Shared ground
Jeremiah 49:28–33 presents Yahweh as announcing and directing a coming disaster against Kedar and “the kingdoms of Hazor.” The text links the event to Nebuchadrezzar of Babylon, describing him as the one who “struck” them and as the planner of the campaign.
The judgment is pictured in ways that fit mobile, pastoral life: tents, flocks, camels, and household items are seized. Fear spreads (“Terror on every side”), people flee and hide, and the end result is scattering “to all winds.” Hazor’s outcome is described as lasting desolation, with no permanent or temporary inhabitants.
Where interpretation differs
Two details are read differently.
First, “Hazor” may refer to a particular city, or to desert settlements/districts using that name. The passage’s raid imagery (tents, camels, lack of gates) pushes many readers toward a desert region rather than the famous fortified Hazor in the north.
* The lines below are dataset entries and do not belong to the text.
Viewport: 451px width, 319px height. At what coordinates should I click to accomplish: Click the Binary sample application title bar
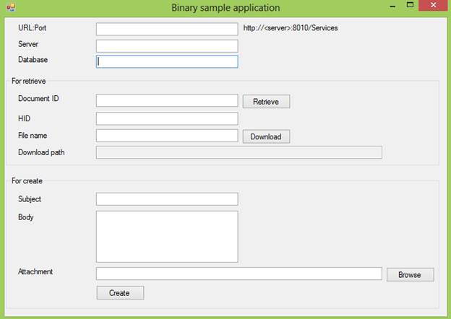coord(226,7)
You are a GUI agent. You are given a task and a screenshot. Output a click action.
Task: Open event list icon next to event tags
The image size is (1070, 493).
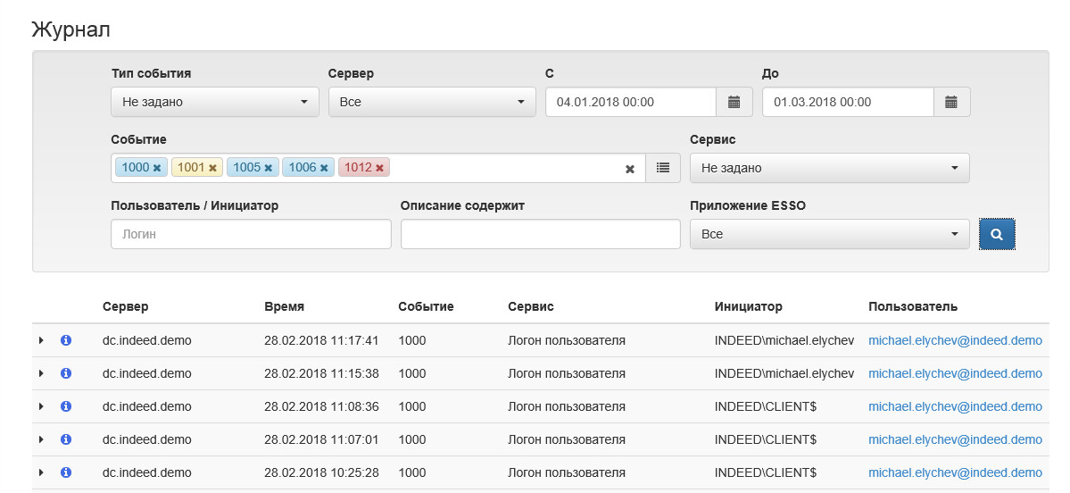pos(663,168)
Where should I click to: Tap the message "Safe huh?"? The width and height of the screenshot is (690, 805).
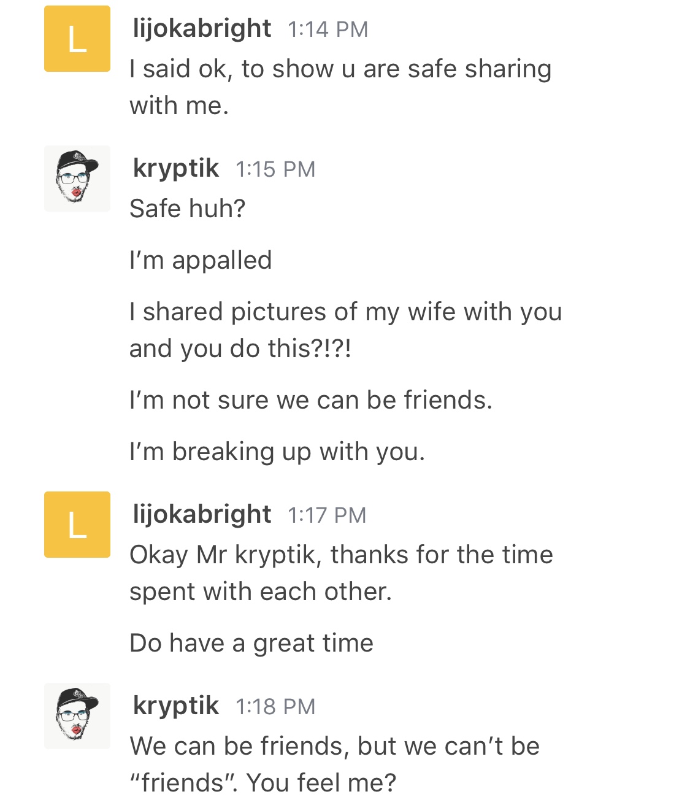click(x=188, y=209)
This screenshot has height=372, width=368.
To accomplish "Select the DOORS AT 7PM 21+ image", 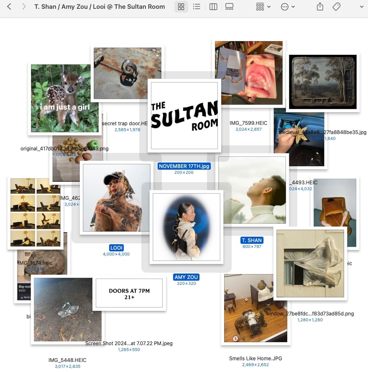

Second, “those who have the corners cut off” (v. 32) is debated: it may describe a specific haircut practice that marks a group, or it may function more broadly as a label for these desert peoples.
Why the disagreement exists
The text uses names and labels that can be shared by more than one location (“Hazor”), and it includes a phrase (“corners cut off”) that assumes cultural knowledge not fully explained in the passage. The immediate context gives clues (unguarded living, tents, camels), but it does not directly define the terms.
What this passage clearly contributes
Explicitly, it portrays Babylon’s expansion as an instrument of Yahweh’s declared decision: Yahweh speaks, commands the attack, and states the results. It also shows that security based on isolation, ease, or lack of expected defenses (gates/bars) can be overturned quickly.
By inference (not stated as a general rule), the oracle suggests that communities on the margins—especially those whose wealth is portable—can be uniquely vulnerable to imperial campaigns, and that “scattering” is part of what judgment can look like, not only defeat in place (compare Jeremiah 49:32).